*INSTRUCTIONS FOR THE TASK*
If a line in the records below contains the word "thumbnail", copy it out.

(INPUT MATERIAL Opens)

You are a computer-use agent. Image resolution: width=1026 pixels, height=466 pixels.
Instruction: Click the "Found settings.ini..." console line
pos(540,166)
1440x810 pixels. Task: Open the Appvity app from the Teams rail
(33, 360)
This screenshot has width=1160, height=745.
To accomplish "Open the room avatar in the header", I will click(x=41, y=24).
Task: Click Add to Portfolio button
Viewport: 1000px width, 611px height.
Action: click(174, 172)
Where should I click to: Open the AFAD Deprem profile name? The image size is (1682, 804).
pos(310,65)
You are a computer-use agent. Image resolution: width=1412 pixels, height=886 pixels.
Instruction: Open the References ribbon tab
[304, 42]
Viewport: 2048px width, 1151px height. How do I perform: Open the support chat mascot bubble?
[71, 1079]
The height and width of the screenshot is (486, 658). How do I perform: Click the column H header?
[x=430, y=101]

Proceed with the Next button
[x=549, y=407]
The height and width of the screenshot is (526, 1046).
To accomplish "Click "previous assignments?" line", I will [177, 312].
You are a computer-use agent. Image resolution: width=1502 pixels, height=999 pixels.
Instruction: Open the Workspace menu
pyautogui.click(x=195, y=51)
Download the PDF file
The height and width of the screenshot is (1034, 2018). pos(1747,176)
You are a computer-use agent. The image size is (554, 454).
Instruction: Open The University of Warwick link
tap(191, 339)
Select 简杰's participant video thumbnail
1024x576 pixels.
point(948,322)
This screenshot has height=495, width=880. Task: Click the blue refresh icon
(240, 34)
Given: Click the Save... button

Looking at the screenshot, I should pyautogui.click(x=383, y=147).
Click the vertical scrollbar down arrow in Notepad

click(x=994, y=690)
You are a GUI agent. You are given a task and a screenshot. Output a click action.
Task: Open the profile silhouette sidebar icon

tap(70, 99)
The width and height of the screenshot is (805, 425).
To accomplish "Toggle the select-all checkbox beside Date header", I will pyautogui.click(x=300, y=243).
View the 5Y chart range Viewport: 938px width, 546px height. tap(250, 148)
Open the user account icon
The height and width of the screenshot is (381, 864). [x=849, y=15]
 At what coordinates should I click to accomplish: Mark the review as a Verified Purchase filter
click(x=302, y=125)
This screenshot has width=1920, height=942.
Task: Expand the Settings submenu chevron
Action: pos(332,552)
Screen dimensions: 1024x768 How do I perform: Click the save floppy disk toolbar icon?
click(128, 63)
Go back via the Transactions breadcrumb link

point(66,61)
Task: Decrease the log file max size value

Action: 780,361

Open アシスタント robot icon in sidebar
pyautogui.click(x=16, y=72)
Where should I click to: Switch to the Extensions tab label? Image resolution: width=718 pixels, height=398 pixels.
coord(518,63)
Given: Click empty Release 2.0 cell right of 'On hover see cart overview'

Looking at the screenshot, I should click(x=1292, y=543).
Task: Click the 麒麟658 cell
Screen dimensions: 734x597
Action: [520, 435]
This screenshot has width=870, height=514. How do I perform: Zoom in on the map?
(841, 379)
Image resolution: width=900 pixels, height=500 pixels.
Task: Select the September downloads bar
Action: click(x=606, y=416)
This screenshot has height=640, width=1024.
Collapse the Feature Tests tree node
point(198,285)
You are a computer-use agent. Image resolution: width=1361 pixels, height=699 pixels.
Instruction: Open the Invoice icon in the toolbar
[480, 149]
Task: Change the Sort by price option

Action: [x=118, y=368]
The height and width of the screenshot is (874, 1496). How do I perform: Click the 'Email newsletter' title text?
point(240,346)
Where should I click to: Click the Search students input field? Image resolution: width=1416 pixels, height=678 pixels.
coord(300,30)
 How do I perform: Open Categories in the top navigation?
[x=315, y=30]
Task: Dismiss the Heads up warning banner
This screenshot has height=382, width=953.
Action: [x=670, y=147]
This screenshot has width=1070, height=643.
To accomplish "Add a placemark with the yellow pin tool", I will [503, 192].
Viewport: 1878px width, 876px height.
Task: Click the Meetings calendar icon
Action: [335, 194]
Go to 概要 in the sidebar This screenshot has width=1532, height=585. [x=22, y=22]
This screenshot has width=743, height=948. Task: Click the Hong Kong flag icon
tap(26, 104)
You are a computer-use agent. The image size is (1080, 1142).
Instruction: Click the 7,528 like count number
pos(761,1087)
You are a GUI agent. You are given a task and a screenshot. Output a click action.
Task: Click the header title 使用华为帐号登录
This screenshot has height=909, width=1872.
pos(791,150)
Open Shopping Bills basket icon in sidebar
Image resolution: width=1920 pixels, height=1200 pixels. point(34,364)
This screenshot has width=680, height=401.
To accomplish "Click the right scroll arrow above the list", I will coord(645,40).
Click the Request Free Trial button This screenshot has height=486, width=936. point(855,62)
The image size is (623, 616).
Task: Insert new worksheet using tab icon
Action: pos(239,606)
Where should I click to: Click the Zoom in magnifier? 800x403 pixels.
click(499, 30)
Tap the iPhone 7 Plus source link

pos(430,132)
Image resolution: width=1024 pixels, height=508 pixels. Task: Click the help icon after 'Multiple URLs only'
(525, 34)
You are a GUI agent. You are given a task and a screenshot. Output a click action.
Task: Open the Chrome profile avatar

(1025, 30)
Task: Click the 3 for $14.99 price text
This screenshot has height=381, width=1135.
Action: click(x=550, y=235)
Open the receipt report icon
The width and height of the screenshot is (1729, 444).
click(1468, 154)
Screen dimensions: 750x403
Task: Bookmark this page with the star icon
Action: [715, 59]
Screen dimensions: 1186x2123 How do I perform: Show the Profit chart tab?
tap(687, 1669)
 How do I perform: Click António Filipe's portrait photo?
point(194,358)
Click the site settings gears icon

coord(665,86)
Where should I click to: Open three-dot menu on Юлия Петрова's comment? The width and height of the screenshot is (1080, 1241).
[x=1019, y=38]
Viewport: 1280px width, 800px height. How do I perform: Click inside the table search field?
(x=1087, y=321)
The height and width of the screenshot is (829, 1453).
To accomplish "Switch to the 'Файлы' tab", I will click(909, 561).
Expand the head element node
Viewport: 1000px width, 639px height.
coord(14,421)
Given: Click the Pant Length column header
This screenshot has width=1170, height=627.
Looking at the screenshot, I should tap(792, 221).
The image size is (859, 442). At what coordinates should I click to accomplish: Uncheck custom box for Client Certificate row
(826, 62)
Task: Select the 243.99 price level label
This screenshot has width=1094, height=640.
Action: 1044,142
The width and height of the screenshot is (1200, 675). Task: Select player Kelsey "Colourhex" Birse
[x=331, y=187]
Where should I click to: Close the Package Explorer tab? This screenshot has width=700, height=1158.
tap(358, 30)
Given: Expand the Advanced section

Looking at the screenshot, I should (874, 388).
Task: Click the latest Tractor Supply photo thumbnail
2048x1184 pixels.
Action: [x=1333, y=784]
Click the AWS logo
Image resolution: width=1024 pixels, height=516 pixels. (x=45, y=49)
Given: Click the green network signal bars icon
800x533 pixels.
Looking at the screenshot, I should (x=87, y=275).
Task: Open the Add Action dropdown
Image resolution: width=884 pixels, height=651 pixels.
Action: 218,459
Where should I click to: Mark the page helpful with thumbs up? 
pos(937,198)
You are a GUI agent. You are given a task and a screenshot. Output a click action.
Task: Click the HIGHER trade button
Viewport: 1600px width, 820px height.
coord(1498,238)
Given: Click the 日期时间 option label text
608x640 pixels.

(INPUT MATERIAL Closes)

*FINAL ANSWER*
Select 简杰's participant video thumbnail
Task: Click the latest Tractor Supply photo thumbnail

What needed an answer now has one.